Task to carry out> If a line in the data has the string "button", please show it.

Material to process>
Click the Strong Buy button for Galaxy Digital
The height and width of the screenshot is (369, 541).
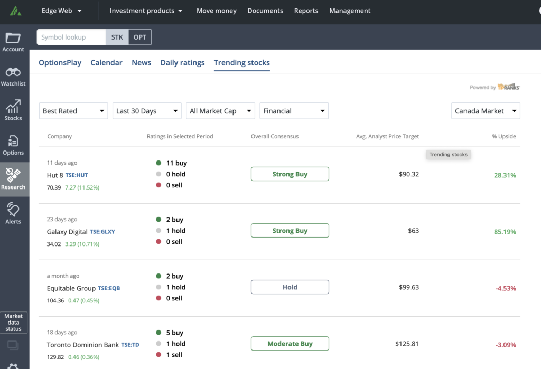tap(290, 231)
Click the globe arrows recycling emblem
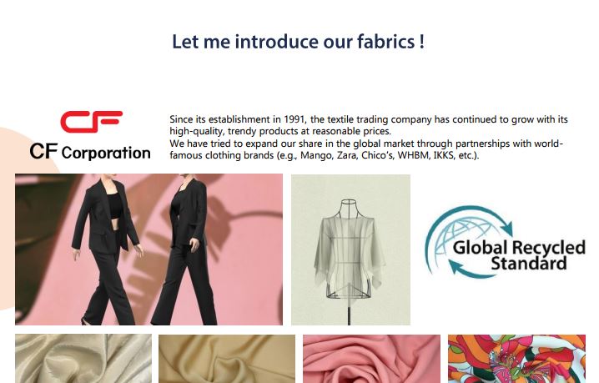The width and height of the screenshot is (599, 383). click(x=468, y=242)
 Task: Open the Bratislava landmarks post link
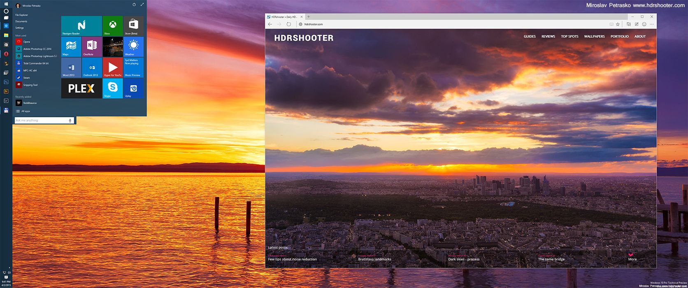click(x=374, y=259)
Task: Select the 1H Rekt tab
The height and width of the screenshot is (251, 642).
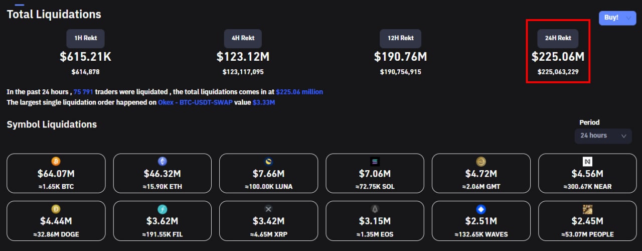Action: pos(86,39)
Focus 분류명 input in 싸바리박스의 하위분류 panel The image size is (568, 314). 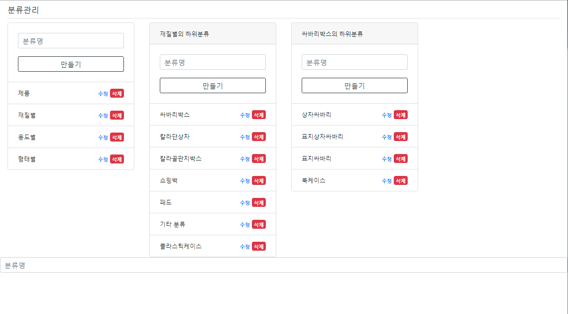coord(354,62)
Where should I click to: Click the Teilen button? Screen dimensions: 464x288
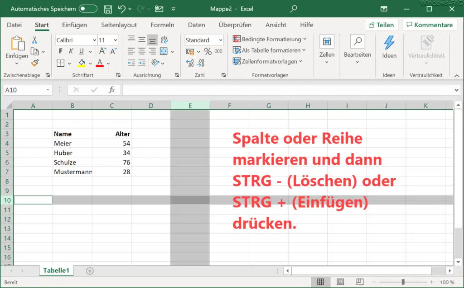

Task result>
Click the Strong Buy button for Galaxy Digital
Where should I click to: Click the Teilen button? Screen dimensions: 464x288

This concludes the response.